As already mentioned, upon your return, you started working for HBS International Alumni Development Team, where you were raising private funds from former students. When it comes to asking for money, Europeans are very different from Americans – was this an obstacle? How did this experience benefit you once you joined INSEAD as an Executive Director for Development in 2016?
The culture of philanthropy in Europe is very different from that of the US, where one is exposed to fundraising at an early age, often through a sports team, your school, or through your church. By the time one attends University in the US, fundraising has become an accepted, and even welcomed, way to elevate institutions one cares most deeply about. In a strong sense, philanthropy is seen as an investment in the self, as to improve the institutions that have launched our careers can only improve our own standing in the world.
“INSEAD was founded on the idea of rebuilding a war-torn Europe by bringing people together through business education.”
Nonetheless, the tide is changing, and Europeans are starting to understand that fundraising is important.
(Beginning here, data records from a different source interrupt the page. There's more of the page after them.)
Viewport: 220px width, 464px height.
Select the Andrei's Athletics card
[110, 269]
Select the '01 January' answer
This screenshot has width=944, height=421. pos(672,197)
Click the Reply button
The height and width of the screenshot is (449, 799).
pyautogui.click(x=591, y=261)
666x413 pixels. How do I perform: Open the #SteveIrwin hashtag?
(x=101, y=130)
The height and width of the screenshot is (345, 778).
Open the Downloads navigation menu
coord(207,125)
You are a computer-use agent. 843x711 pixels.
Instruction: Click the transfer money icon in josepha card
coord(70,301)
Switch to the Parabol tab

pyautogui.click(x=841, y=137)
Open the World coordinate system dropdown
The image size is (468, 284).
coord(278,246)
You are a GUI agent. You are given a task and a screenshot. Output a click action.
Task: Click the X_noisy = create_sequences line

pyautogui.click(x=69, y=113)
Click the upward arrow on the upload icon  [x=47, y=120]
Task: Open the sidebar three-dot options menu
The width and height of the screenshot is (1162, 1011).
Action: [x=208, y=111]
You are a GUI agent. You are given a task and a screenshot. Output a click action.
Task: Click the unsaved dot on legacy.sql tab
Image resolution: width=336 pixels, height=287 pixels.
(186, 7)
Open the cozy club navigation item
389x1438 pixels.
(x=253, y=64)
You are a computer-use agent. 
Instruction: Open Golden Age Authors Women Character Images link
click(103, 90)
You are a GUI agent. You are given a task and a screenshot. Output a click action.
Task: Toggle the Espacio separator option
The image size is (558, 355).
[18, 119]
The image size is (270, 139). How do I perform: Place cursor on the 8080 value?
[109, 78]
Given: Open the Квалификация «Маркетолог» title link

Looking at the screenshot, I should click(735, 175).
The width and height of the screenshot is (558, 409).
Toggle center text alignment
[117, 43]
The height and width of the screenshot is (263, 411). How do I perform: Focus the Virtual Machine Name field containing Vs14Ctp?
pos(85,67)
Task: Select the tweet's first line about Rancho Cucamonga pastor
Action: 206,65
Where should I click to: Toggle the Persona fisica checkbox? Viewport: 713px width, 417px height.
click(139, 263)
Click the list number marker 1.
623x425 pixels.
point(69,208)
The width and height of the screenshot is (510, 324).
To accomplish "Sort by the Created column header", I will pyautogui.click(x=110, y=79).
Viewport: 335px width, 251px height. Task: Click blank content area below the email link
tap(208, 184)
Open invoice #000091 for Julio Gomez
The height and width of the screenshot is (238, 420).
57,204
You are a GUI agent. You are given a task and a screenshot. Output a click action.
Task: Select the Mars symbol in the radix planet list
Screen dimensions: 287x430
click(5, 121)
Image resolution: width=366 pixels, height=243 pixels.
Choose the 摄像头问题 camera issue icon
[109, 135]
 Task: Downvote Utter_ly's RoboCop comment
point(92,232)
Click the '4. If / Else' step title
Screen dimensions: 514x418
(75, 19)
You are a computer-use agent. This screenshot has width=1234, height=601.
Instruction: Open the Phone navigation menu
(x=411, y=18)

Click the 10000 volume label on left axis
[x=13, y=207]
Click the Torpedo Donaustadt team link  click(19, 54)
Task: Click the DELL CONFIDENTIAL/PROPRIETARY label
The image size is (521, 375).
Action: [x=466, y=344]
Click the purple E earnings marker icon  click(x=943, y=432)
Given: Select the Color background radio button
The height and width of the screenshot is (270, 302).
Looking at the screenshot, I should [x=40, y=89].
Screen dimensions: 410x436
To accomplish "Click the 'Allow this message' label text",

If we can make the case that their donation to an organization or to a school will make an impact and that it will touch more people, than people will be willing to donate.
INSEAD was founded on the idea of rebuilding a war-torn Europe by bringing people together through business education. I feel that we have stayed true to our mission and that the funds we raise go to good causes, such as scholarships, thought leadership and new ventures. Our alumni understand that for the school to compete with peer schools and to promote our mission, it is important for them to support INSEAD.
You are American and Lithuanian and have been living in France for 9 years. Where do you feel at home and how important is the preservation of one’s cultural origins for you?
“I believe the language is key to preserving one’s cultural identity, and that it is the greatest gift you can give to your children.”
Being an American, Lithuanian and living in France, I truly feel at home at a global institution such as INSEAD. In fact it makes me think of my children, who are third culture kids and whom I wish to raise as global citizens of the world. I believe that language is key to preserving one’s cultural identity, and that it is the greatest gift you can give to your children.
INSEAD’s flagship MBA programme has a policy that no more than 10-12% of the class is represented by any one nationality, which makes diversity part of INSEAD’s DNA. Diversity adds value to the conversations and the decision-making process, which is often lacking in corporate boards. I believe that being inclusive, diverse and gender-balanced is of utmost importance for INSEAD, which is also why our gender initiative, in which men are also involved, can make a big difference in management education.